- Extracted information -
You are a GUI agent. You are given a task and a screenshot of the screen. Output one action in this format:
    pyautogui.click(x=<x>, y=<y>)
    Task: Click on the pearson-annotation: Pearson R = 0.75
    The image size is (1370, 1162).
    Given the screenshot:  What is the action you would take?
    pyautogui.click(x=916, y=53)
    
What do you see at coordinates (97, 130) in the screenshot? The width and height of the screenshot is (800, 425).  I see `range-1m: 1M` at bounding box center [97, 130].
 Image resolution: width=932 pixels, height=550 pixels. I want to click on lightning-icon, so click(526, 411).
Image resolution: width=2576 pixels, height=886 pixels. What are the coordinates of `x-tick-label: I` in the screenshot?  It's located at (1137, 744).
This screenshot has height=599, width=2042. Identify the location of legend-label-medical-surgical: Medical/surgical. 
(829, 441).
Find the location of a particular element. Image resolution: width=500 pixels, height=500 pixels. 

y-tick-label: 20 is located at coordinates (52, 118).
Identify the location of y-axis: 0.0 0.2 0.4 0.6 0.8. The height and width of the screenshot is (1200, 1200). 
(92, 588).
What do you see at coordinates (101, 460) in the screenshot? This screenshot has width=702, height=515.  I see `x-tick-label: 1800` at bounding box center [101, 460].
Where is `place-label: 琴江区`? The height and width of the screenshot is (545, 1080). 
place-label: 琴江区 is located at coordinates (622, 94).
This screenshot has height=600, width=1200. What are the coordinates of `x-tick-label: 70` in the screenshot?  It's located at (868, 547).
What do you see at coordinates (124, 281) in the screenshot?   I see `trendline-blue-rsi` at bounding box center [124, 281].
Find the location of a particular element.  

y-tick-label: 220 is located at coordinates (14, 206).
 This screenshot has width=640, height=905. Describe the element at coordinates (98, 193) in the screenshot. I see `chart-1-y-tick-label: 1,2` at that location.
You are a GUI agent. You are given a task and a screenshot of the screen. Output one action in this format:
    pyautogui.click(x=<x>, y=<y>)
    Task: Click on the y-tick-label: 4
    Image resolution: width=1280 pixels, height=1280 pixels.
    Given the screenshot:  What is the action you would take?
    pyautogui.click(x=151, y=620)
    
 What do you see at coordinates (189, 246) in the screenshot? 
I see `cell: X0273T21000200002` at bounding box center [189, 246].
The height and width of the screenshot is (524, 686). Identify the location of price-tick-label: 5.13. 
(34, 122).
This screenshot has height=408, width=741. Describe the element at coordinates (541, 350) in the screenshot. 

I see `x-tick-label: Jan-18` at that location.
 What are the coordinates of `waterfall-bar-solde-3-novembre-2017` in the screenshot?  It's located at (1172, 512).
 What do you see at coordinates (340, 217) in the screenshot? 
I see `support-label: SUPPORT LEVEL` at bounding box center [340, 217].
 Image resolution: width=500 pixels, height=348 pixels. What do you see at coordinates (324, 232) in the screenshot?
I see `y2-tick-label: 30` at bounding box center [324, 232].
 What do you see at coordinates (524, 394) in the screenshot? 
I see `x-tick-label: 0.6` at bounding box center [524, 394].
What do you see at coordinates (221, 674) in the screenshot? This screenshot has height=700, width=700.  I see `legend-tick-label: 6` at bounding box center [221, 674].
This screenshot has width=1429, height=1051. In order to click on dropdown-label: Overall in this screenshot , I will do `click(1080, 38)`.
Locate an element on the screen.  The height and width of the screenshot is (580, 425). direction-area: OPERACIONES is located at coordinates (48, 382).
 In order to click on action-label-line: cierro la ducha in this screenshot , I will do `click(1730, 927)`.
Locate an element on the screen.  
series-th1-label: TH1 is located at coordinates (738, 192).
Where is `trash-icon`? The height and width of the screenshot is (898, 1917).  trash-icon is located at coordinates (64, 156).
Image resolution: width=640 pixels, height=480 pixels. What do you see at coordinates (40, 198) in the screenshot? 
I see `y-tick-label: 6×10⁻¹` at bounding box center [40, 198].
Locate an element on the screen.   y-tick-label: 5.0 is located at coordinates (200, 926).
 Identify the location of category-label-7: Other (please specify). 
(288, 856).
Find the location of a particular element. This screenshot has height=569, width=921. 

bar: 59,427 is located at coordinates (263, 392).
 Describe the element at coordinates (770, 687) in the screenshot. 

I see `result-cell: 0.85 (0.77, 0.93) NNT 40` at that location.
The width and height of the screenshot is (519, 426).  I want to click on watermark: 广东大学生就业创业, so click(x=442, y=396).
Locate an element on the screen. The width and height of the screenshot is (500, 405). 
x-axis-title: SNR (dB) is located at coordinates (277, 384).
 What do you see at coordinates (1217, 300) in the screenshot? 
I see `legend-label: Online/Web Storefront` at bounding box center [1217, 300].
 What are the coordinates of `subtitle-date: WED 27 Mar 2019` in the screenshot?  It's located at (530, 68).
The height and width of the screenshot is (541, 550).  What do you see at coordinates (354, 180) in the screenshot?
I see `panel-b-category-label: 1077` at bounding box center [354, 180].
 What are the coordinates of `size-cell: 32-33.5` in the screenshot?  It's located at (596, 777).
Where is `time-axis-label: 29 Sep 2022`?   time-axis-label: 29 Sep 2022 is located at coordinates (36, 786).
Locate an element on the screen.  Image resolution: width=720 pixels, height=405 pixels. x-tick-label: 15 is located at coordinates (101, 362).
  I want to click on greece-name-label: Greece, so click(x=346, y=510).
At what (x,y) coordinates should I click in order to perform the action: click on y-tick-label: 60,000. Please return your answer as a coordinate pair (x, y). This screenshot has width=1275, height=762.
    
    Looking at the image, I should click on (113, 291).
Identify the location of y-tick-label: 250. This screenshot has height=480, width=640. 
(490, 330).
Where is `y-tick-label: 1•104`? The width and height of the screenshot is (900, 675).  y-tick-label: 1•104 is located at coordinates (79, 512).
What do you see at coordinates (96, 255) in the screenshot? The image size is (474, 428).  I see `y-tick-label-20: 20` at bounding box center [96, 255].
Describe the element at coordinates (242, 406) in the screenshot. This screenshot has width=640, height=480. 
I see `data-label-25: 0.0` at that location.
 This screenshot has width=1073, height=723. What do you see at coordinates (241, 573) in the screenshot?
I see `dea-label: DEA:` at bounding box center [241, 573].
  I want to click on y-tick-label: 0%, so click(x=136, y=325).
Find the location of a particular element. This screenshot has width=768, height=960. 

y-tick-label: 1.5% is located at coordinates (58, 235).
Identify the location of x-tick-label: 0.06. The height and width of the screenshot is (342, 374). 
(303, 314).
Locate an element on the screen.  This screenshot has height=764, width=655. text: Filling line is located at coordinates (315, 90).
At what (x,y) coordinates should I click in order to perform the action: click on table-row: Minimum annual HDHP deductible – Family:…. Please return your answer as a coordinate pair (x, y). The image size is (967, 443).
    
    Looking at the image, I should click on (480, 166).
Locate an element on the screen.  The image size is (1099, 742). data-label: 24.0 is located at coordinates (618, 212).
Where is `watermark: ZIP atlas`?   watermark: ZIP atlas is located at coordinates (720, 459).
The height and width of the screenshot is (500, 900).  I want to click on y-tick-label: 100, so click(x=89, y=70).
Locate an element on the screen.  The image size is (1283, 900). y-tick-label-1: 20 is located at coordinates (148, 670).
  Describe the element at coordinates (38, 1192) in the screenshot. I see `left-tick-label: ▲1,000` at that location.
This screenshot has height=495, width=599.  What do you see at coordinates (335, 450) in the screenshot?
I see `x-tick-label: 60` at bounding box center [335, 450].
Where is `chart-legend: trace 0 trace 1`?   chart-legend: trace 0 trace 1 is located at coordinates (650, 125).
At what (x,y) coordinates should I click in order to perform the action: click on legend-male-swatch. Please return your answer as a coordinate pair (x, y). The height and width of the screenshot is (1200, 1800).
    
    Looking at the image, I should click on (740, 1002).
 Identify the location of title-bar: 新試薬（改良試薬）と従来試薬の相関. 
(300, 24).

- Your assignment -
Please rewrite all of the lines above, replacing "GUI agent" with "desktop agent" wherever it occurs and leaving everything else unchanged.

- Answer section -
You are a desktop agent. You are given a task and a screenshot of the screen. Output one action in this format:
    pyautogui.click(x=<x>, y=<y>)
    Task: Click on the pearson-annotation: Pearson R = 0.75
    The image size is (1370, 1162).
    Given the screenshot:  What is the action you would take?
    pyautogui.click(x=916, y=53)
    
What do you see at coordinates (97, 130) in the screenshot? The width and height of the screenshot is (800, 425).  I see `range-1m: 1M` at bounding box center [97, 130].
 Image resolution: width=932 pixels, height=550 pixels. I want to click on lightning-icon, so click(526, 411).
Image resolution: width=2576 pixels, height=886 pixels. What are the coordinates of `x-tick-label: I` in the screenshot?  It's located at (1137, 744).
This screenshot has height=599, width=2042. Identify the location of legend-label-medical-surgical: Medical/surgical. 
(829, 441).
Find the location of a particular element. Image resolution: width=500 pixels, height=500 pixels. 

y-tick-label: 20 is located at coordinates (52, 118).
Identify the location of y-axis: 0.0 0.2 0.4 0.6 0.8. The height and width of the screenshot is (1200, 1200). 
(92, 588).
What do you see at coordinates (101, 460) in the screenshot? This screenshot has width=702, height=515.  I see `x-tick-label: 1800` at bounding box center [101, 460].
Where is `place-label: 琴江区`? The height and width of the screenshot is (545, 1080). 
place-label: 琴江区 is located at coordinates (622, 94).
This screenshot has height=600, width=1200. What are the coordinates of `x-tick-label: 70` in the screenshot?  It's located at (868, 547).
What do you see at coordinates (124, 281) in the screenshot?   I see `trendline-blue-rsi` at bounding box center [124, 281].
Find the location of a particular element.  

y-tick-label: 220 is located at coordinates (14, 206).
 This screenshot has width=640, height=905. Describe the element at coordinates (98, 193) in the screenshot. I see `chart-1-y-tick-label: 1,2` at that location.
You are a desktop agent. You are given a task and a screenshot of the screen. Output one action in this format:
    pyautogui.click(x=<x>, y=<y>)
    Task: Click on the y-tick-label: 4
    Image resolution: width=1280 pixels, height=1280 pixels.
    Given the screenshot:  What is the action you would take?
    pyautogui.click(x=151, y=620)
    
 What do you see at coordinates (189, 246) in the screenshot? 
I see `cell: X0273T21000200002` at bounding box center [189, 246].
The height and width of the screenshot is (524, 686). Identify the location of price-tick-label: 5.13. 
(34, 122).
This screenshot has height=408, width=741. Describe the element at coordinates (541, 350) in the screenshot. 

I see `x-tick-label: Jan-18` at that location.
 What are the coordinates of `waterfall-bar-solde-3-novembre-2017` in the screenshot?  It's located at (1172, 512).
 What do you see at coordinates (340, 217) in the screenshot? 
I see `support-label: SUPPORT LEVEL` at bounding box center [340, 217].
 Image resolution: width=500 pixels, height=348 pixels. What do you see at coordinates (324, 232) in the screenshot?
I see `y2-tick-label: 30` at bounding box center [324, 232].
 What do you see at coordinates (524, 394) in the screenshot? 
I see `x-tick-label: 0.6` at bounding box center [524, 394].
What do you see at coordinates (221, 674) in the screenshot? This screenshot has height=700, width=700.  I see `legend-tick-label: 6` at bounding box center [221, 674].
This screenshot has width=1429, height=1051. In order to click on dropdown-label: Overall in this screenshot , I will do `click(1080, 38)`.
Locate an element on the screen.  The height and width of the screenshot is (580, 425). direction-area: OPERACIONES is located at coordinates (48, 382).
 In order to click on action-label-line: cierro la ducha in this screenshot , I will do `click(1730, 927)`.
Locate an element on the screen.  
series-th1-label: TH1 is located at coordinates (738, 192).
Where is `trash-icon`? The height and width of the screenshot is (898, 1917).  trash-icon is located at coordinates (64, 156).
Image resolution: width=640 pixels, height=480 pixels. What do you see at coordinates (40, 198) in the screenshot? 
I see `y-tick-label: 6×10⁻¹` at bounding box center [40, 198].
Locate an element on the screen.   y-tick-label: 5.0 is located at coordinates (200, 926).
 Identify the location of category-label-7: Other (please specify). 
(288, 856).
Find the location of a particular element. This screenshot has height=569, width=921. 

bar: 59,427 is located at coordinates (263, 392).
 Describe the element at coordinates (770, 687) in the screenshot. 

I see `result-cell: 0.85 (0.77, 0.93) NNT 40` at that location.
The width and height of the screenshot is (519, 426).  I want to click on watermark: 广东大学生就业创业, so click(x=442, y=396).
Locate an element on the screen. The width and height of the screenshot is (500, 405). 
x-axis-title: SNR (dB) is located at coordinates (277, 384).
 What do you see at coordinates (1217, 300) in the screenshot? 
I see `legend-label: Online/Web Storefront` at bounding box center [1217, 300].
 What are the coordinates of `subtitle-date: WED 27 Mar 2019` in the screenshot?  It's located at (530, 68).
The height and width of the screenshot is (541, 550).  What do you see at coordinates (354, 180) in the screenshot?
I see `panel-b-category-label: 1077` at bounding box center [354, 180].
 What are the coordinates of `size-cell: 32-33.5` in the screenshot?  It's located at (596, 777).
Where is `time-axis-label: 29 Sep 2022`?   time-axis-label: 29 Sep 2022 is located at coordinates (36, 786).
Locate an element on the screen.  Image resolution: width=720 pixels, height=405 pixels. x-tick-label: 15 is located at coordinates (101, 362).
  I want to click on greece-name-label: Greece, so click(x=346, y=510).
At what (x,y) coordinates should I click in order to perform the action: click on y-tick-label: 60,000. Please return your answer as a coordinate pair (x, y). This screenshot has width=1275, height=762.
    
    Looking at the image, I should click on (113, 291).
Identify the location of y-tick-label: 250. This screenshot has height=480, width=640. 
(490, 330).
Where is `y-tick-label: 1•104`? The width and height of the screenshot is (900, 675).  y-tick-label: 1•104 is located at coordinates (79, 512).
What do you see at coordinates (96, 255) in the screenshot? The image size is (474, 428).  I see `y-tick-label-20: 20` at bounding box center [96, 255].
Describe the element at coordinates (242, 406) in the screenshot. This screenshot has width=640, height=480. 
I see `data-label-25: 0.0` at that location.
 This screenshot has width=1073, height=723. What do you see at coordinates (241, 573) in the screenshot?
I see `dea-label: DEA:` at bounding box center [241, 573].
  I want to click on y-tick-label: 0%, so click(x=136, y=325).
Find the location of a particular element. This screenshot has width=768, height=960. 

y-tick-label: 1.5% is located at coordinates (58, 235).
Identify the location of x-tick-label: 0.06. The height and width of the screenshot is (342, 374). 
(303, 314).
Locate an element on the screen.  This screenshot has height=764, width=655. text: Filling line is located at coordinates (315, 90).
At what (x,y) coordinates should I click in order to perform the action: click on table-row: Minimum annual HDHP deductible – Family:…. Please return your answer as a coordinate pair (x, y). The image size is (967, 443).
    
    Looking at the image, I should click on (480, 166).
Locate an element on the screen.  The image size is (1099, 742). data-label: 24.0 is located at coordinates (618, 212).
Where is `watermark: ZIP atlas`?   watermark: ZIP atlas is located at coordinates (720, 459).
The height and width of the screenshot is (500, 900).  I want to click on y-tick-label: 100, so click(x=89, y=70).
Locate an element on the screen.  The image size is (1283, 900). y-tick-label-1: 20 is located at coordinates (148, 670).
  Describe the element at coordinates (38, 1192) in the screenshot. I see `left-tick-label: ▲1,000` at that location.
This screenshot has height=495, width=599.  What do you see at coordinates (335, 450) in the screenshot?
I see `x-tick-label: 60` at bounding box center [335, 450].
Where is `chart-legend: trace 0 trace 1`?   chart-legend: trace 0 trace 1 is located at coordinates (650, 125).
At what (x,y) coordinates should I click in order to perform the action: click on legend-male-swatch. Please return your answer as a coordinate pair (x, y). The height and width of the screenshot is (1200, 1800).
    
    Looking at the image, I should click on (740, 1002).
 Identify the location of title-bar: 新試薬（改良試薬）と従来試薬の相関. 
(300, 24).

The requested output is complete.